1.29.2002

DJed last night and managed to overcome my lack-of-transition lag...almost everyone in the bar (all tremendous 20 of them) came up to me at some point to say they liked what was going on - played the rad $1 records i bought on the street in lew of lunch yesterday - elvis costello, the tubes, psychedelic furs, heaven 17, and the go-gos (which sounds infinitely better slowed down a bit), along with a synthy set including my new favorite song ever, the tom tom club's 'genius of love.' i hadn't realized i had two copies of it on me and when some boy asked me what it was, then remarked how much he liked the song, i gave him one. random act of kindness. i told him that whenever he spins it he has to make people either make out or dance...

1.28.2002

have listened to nothing of value this weekend - went to see metalux/rah bras and was annoyed beyond belief at the pretentious pointlessness of those two awful girls + dirty hippie kid of metalux. low, dull thuds and piercing formless synth. why bother? rah bras ruled in a pre-recorded, super richmond badass sex bomb kind of way. everyone in the band sings well, the really put soul into the music and although it has industrial-lite inklings, i full endorse it.

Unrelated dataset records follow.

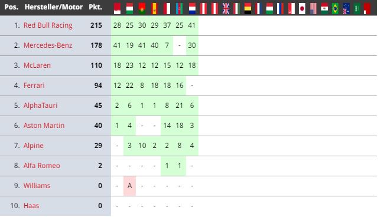Open the Williams team link

(x=37, y=186)
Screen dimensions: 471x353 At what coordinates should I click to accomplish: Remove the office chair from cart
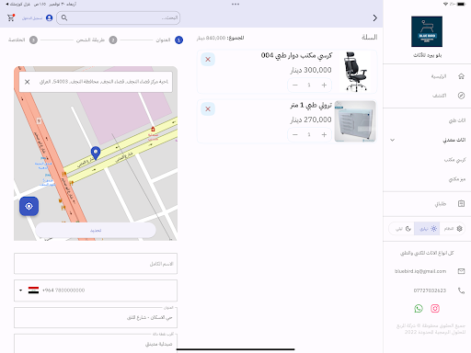click(208, 60)
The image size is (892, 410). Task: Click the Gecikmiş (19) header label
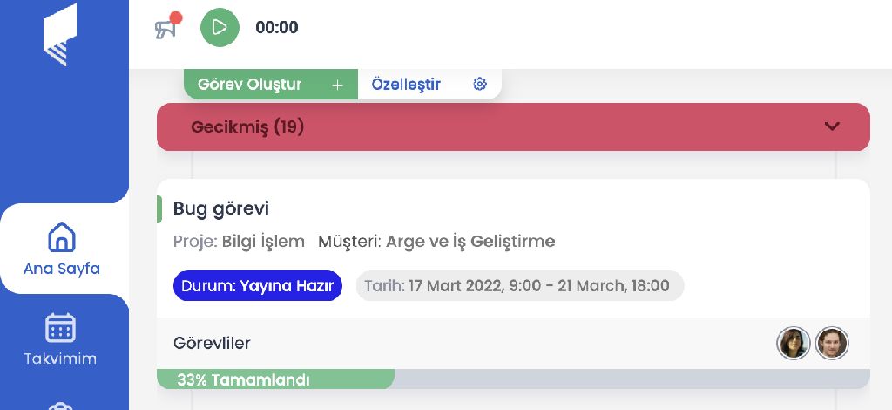click(x=247, y=127)
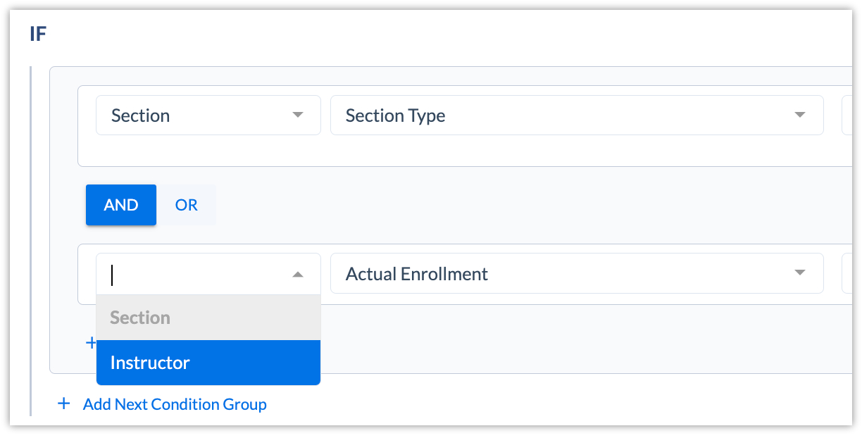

totally got in THE WORST mood ever tonite listening to two guys bro down about their fucking record collections while stumbling drunkenly through queens. how sick and stupid is a life defined by ancedotes gained from listening to/buying records? baseball cards, purely baseball cards to me. the rareness/exclusivity of the LP format makes me ill, although i do buy vinyl i am not a collector, and the plurality and democracy of internet music listening makes all of it beyond irrelivant - something the asshole wfmu east coast snobs can never really get down with - in the real world, the pathetic hording of precious pressed fossil fuels is now not even a sign of higher taste, just snotty insider cave thinking. ya, cool dude, let's throw on some flipper.

1.25.2002

listening to peng - stereolab, revelling in the utter mid-90sness of mental dispair.

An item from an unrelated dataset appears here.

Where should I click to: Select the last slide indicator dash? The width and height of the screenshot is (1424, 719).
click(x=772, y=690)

formulating what i want my solo/covers project to sound like :::

stereolab - peng 'super falling star'
nico - chelsea girls
young marble giants - collossal youth
the orb - orbus terrarum - that incredible string track
smashing pumpkins - gish - rhinoceros/suffer

and thinking about songs that are sonically built on lyrical quirks/conceptions - self-referential but also providing a sound argument (ouch!) for the lyrical content -
buzzcocks - noise annoys
spiritualized - 200 bars

1.24.2002

top songs to put on a break up mix tape to make the other person feel like a huge dickhead.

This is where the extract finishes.